Knowledgeable researchers always use at least two search engines for any important query. That usually means Google and either Yahoo! or MSN Search or perhaps A9. Since I use so many Yahoo! tools, I sometimes search Yahoo! first, and am surprised at how often it disappoints.
For example, this morning I looked up Ajax13, which I’d seen mentioned last night in a BusinessWeek article that talks about MS Office alternatives. Yahoo!’s first result was not relevant; the balance of the first page of results was primarily a list of blogs and news that mentioned Ajax13. However, both Google and MSN provided the relevant result — AjaxLaunch — as the first result. Amusingly, the same situation applies when I search for this blog, Yahoo! Spectator, by name.
Some folks tell me Yahoo! disappoints because it still relies on results from its Directory (remember when you had to be in it to get any action?), but I see no evidence of that. The sites submitted to the Yahoo! Directory aeons ago no longer appear when I search with the keywords used to index them. Others say webmasters still haven’t gotten over the days when submitting to Yahoo! was either a trial by torture or too costly. But that’s history. (For the few who don’t know, the Yahoo! submission page is here .) And some say Yahoo! is stale — doesn’t have timely results. That’s just bull. Check the cache dates.
And then there are the cognoscenti who offer up mealy-mouthed discussions about algorithms. After all, they point out, everyone knows the Googlista run rings around the Yahooligoons. Not! So what’s a gal or guy to think?

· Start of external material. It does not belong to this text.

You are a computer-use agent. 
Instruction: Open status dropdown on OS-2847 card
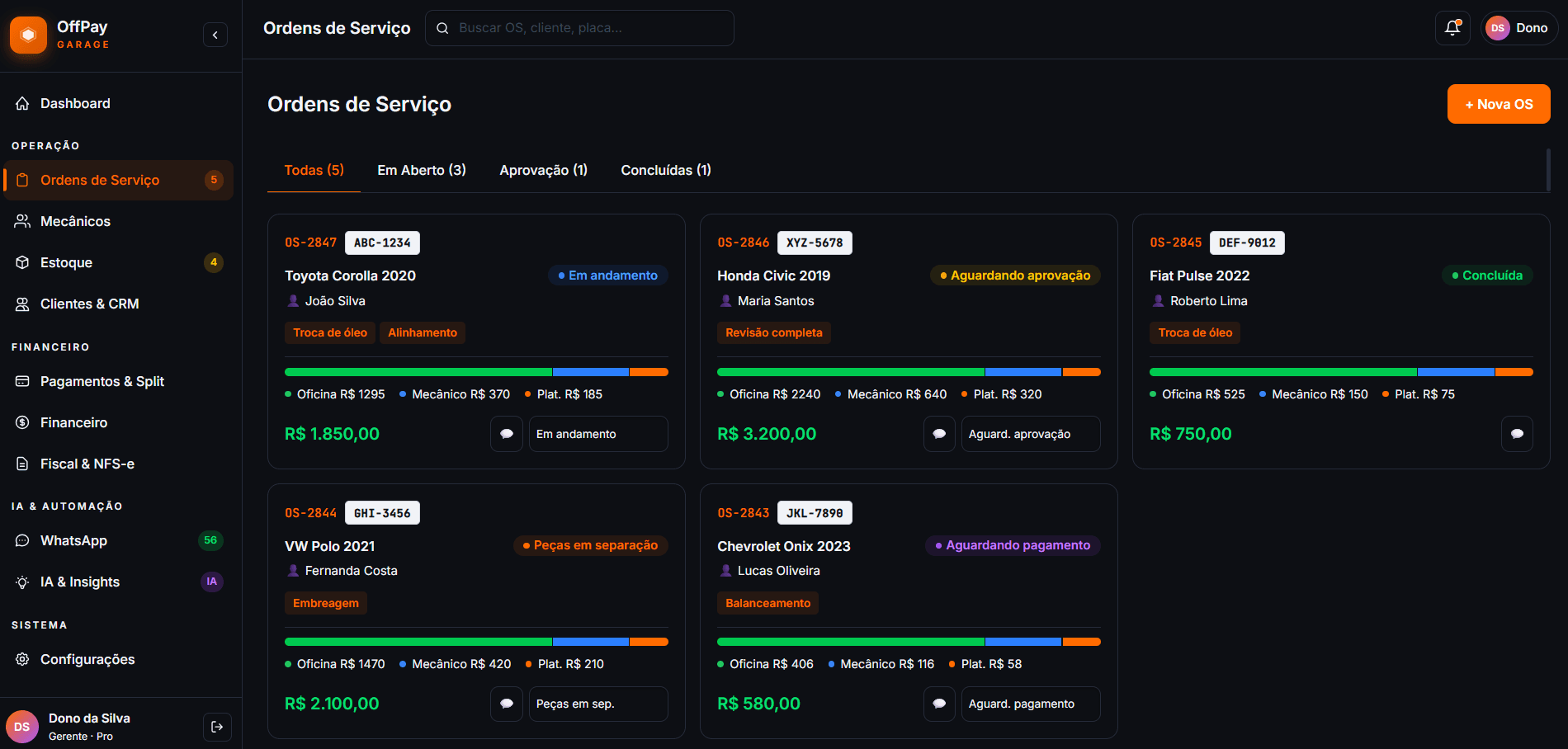pos(598,434)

Anybody want to bet it comes down to monetization? I can’t prove it, and haven’t the time to test it thoroughly, but my gut says Yahoo! results are prioritized, in part, by how well they pay in Sunnyvale. One sure example: create a PRWEB press release and “contribute” at least $40. There’s a very good chance Yahoo! will show it in the top slot for your keywords early on the morning of its release. Google and MSN Search will get to it in a few days, depending on its relevance, and often from a secondary source, not PRWEB.
Anything wrong with monetization? No. But it’s nice to know when it’s happening!